Work required:
Rescale the records starting at the line that contains "Task: Select the word modules under Heating" and ending at the line that contains "Action: point(780,643)". Write out all of those lines again, requests included, and multiply each coordinate in the answers by 1.35, rounding to whole numbers with halves rounded up; give only these lines.

Extracted data:
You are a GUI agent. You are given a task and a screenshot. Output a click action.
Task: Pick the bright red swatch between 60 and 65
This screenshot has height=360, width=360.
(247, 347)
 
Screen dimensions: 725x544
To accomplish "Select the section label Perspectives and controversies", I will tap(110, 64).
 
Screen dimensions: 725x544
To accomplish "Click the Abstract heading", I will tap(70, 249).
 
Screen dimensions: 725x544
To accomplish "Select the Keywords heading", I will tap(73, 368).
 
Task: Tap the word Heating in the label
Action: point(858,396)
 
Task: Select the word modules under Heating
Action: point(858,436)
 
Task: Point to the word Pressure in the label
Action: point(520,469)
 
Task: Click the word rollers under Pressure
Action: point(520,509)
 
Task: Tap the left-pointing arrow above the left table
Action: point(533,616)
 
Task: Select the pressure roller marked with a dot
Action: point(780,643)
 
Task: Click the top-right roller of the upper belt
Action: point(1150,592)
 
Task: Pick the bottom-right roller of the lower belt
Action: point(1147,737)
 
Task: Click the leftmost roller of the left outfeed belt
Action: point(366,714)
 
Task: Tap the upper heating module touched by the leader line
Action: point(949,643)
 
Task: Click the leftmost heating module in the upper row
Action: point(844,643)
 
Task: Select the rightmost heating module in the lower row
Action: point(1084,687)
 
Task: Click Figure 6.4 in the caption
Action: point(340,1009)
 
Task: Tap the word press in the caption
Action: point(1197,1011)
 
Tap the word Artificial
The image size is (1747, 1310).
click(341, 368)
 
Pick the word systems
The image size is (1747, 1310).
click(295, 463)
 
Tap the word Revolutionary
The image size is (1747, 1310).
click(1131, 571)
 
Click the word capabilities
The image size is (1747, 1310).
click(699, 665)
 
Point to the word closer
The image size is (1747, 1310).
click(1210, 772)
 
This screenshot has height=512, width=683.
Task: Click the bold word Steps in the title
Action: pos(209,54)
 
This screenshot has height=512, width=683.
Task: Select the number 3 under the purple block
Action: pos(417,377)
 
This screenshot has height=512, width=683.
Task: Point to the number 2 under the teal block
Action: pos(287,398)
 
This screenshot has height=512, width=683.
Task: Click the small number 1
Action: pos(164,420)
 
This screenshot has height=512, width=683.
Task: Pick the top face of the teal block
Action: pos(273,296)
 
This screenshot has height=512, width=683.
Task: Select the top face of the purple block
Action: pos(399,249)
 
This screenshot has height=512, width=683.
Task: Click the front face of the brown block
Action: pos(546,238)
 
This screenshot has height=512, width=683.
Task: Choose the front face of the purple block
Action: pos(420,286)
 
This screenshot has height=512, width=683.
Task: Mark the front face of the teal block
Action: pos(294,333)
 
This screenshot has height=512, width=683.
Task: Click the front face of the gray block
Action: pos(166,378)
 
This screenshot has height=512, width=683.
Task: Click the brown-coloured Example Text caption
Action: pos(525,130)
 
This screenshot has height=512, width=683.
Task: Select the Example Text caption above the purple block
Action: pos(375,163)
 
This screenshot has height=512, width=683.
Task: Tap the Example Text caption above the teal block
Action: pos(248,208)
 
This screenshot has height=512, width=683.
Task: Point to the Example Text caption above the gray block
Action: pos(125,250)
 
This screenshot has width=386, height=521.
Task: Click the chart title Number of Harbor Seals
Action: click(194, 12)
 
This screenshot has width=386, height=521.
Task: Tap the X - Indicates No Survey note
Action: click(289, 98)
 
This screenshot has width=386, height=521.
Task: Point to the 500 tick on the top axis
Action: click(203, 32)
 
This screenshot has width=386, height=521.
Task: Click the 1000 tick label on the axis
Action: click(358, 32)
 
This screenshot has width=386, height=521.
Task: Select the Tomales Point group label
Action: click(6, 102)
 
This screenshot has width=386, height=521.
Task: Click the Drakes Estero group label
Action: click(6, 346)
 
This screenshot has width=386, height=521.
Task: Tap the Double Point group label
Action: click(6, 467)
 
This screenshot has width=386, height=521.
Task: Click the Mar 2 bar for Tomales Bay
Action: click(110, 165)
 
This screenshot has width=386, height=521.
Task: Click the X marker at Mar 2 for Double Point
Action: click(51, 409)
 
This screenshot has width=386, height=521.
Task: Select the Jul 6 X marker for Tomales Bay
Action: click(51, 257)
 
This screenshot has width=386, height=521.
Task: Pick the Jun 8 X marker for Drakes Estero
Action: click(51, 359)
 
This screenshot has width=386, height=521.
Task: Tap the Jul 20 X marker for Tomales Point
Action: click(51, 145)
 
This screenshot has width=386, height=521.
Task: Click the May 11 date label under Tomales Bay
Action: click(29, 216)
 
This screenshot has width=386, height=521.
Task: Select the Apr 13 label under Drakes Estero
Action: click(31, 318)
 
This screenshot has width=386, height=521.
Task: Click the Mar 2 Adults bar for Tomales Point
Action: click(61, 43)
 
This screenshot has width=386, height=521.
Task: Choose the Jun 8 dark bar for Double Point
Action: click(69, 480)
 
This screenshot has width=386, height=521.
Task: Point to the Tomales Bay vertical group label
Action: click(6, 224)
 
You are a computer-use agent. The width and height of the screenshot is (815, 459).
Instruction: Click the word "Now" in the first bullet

Complete response:
Task: Select the word modules under Heating
Action: point(1158,589)
 
Task: Point to the word Pressure in the label
Action: point(702,633)
 
Task: Click the word rollers under Pressure
Action: point(702,687)
 
Task: Tap the left-pointing arrow above the left table
Action: point(720,832)
 
Task: Select the pressure roller marked with a dot
Action: point(1053,868)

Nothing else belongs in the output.